Shaw Communications kicked off the final day of the hearing, arguing against the adoption of guiding principles as a first filter to determine the fairness of practices. Because differential pricing is so new in Canada, ISPs and innovators should be afforded the opportunity to experiment.

“If we prohibit or significantly limit a broad category of practices without considering the circumstances, we would worry about potentially throwing out the good with the bad,” said Sanae Takahashi, senior VP of products and analytics at Shaw.

This is why the company believes using guidelines as has been suggested by other parties in the proceeding could be problematic, added Paul Cowling, VP of legal and regulatory affairs at Shaw. Determining whether a particular DPP package is unjust or undue should be a complaints driven process, he added.

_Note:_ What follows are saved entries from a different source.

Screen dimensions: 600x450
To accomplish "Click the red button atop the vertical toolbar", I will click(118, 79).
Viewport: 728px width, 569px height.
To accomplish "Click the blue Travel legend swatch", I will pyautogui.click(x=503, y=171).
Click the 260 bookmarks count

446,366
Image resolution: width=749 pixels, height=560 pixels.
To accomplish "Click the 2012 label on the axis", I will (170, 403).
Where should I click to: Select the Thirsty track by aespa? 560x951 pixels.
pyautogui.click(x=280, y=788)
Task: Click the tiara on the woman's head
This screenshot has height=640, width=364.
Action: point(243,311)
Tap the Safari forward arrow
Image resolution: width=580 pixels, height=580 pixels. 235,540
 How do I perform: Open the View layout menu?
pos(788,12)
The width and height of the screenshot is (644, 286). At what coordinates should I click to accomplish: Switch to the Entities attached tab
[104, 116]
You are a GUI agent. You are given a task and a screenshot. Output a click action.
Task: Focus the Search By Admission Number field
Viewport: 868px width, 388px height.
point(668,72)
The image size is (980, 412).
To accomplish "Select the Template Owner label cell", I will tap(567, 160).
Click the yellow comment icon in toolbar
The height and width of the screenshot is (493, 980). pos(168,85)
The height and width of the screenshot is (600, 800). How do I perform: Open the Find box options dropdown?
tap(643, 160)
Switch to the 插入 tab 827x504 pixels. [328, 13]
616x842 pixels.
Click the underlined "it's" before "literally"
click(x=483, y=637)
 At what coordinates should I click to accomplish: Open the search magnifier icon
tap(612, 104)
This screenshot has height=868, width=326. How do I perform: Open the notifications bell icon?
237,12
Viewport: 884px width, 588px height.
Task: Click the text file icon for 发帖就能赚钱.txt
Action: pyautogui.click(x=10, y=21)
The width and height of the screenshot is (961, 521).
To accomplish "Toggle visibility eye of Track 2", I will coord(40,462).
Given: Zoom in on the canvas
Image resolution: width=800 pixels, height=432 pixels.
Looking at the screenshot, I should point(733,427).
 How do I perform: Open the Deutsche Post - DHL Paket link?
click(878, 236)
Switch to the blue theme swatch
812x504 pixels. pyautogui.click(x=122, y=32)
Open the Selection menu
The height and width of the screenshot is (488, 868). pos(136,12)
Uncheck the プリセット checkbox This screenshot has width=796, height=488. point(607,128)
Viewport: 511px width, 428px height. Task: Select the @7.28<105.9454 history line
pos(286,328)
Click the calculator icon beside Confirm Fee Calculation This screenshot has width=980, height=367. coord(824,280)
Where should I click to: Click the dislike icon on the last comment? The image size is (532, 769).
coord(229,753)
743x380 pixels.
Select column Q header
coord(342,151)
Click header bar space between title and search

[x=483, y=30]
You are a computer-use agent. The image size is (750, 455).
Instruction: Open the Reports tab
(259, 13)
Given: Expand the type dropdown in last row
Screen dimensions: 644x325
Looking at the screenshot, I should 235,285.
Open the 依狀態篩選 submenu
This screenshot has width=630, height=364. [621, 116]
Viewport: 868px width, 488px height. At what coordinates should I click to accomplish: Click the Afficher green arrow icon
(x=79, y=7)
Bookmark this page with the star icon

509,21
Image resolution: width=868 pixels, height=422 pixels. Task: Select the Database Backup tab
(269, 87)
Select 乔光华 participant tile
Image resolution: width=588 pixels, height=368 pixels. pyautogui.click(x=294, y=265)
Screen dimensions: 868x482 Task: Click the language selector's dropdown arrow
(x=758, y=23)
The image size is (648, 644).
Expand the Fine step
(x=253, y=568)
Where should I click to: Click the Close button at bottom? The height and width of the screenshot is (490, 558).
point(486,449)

Even in the case of affiliated content, which the company believes would be anti-competitive, the Commission should undertake an analysis to assess whether it confers undue preference or disadvantage.

“It would still go through a 27(2) analysis in the sense that the ISP could present mitigating circumstances, depending on the facts, that could alleviate concerns. As you can see from our submissions and our remarks, we agree that favouring affiliate content would be inconsistent with 27(2),” said Cowling.

A decision from this hearing should come sometime in the first quarter of 2017.